The southwest corner of Manitoba has declared a state of emergency due to flooded out roads and fields.

The Rural Municipality of Edward has closed 65 kilometres of roads as a result.

The gravel roads are either covered in water or are so soft, they have been scored with ruts — some so deep they resemble war trenches. Highways 256, 3, and 83 are all in terrible shape, according to local officials.

Ruts in the road

Many of the roads in the Rural Municipality of Edward are in terrible shape, turned into mushy ruts, due to an excess of water in the area. ( Courtesy Lisa Pierce)

"It's so wet I've heard of guys getting stuck to the axles [of their trucks]

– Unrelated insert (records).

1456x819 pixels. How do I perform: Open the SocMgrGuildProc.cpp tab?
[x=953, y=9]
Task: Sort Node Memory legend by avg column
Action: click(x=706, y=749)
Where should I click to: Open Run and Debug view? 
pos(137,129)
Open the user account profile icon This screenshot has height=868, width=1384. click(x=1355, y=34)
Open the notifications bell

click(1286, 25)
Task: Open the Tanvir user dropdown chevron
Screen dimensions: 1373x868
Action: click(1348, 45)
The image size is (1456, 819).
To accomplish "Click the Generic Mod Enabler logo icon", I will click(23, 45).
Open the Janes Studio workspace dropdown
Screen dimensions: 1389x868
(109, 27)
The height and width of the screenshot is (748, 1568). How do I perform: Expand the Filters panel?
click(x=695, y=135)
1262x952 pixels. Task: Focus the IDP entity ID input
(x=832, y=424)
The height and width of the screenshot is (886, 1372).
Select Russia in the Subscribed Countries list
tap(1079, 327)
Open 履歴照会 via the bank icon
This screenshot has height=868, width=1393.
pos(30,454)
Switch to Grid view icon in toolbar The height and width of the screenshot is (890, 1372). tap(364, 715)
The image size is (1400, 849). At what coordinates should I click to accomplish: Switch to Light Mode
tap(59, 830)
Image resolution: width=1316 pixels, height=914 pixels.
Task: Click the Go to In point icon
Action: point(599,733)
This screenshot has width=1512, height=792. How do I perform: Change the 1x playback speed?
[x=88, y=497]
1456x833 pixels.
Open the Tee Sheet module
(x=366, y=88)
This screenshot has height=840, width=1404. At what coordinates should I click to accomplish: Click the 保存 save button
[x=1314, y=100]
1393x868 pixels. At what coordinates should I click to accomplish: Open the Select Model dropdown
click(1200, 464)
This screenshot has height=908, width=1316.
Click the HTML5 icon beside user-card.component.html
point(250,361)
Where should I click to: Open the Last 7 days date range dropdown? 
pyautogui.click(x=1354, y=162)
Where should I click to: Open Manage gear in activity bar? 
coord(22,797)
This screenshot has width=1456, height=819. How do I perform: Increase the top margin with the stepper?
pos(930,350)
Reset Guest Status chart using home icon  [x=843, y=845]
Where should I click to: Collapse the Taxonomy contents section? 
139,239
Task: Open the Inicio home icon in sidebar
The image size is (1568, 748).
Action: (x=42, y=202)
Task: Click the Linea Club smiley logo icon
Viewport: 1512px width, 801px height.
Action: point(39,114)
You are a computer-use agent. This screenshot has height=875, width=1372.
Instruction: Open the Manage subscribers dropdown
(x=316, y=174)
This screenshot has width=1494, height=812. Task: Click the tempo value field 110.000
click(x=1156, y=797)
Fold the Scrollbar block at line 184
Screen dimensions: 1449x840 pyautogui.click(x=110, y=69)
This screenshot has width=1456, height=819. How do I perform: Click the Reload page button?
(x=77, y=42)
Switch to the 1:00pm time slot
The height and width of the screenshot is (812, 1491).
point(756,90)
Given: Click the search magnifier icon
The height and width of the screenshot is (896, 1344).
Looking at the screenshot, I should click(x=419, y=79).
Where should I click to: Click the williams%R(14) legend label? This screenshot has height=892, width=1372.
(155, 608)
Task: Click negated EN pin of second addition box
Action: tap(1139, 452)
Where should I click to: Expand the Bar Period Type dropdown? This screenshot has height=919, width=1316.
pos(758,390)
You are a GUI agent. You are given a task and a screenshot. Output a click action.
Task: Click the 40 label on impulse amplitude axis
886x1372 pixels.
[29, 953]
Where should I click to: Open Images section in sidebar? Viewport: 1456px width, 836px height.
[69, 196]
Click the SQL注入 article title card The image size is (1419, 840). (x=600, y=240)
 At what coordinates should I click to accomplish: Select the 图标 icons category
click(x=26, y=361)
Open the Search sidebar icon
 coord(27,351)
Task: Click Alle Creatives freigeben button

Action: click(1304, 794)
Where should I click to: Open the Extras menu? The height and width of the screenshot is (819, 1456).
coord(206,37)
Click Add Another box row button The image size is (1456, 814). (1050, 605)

," said Debbie McMechan, a councillor in the RM, located in Manitoba's extreme southwest corner near both the Saskatchewan and U.S. borders.

While some of the excessive water is due to large amounts of rain, much of it is runoff from fields in the neighbouring province.

"We have become a sponge for the water coming out of Saskatchewan," McMechan said.

The runoff problem started about three years ago with increased drainage coming from Saskatchewan and tighter regulations for local drainage, she said.

That means more water coming in and a greater restriction on where it can go from there.

"So we sort of got caught in a no-man's land between the wild west of drainage and where things were pretty regulated," said McMechan. "We're throwing up our hands. We don't know what to do for our people.

"Right now we have farmers here that won't have planted a crop in three years, on very arable farmland."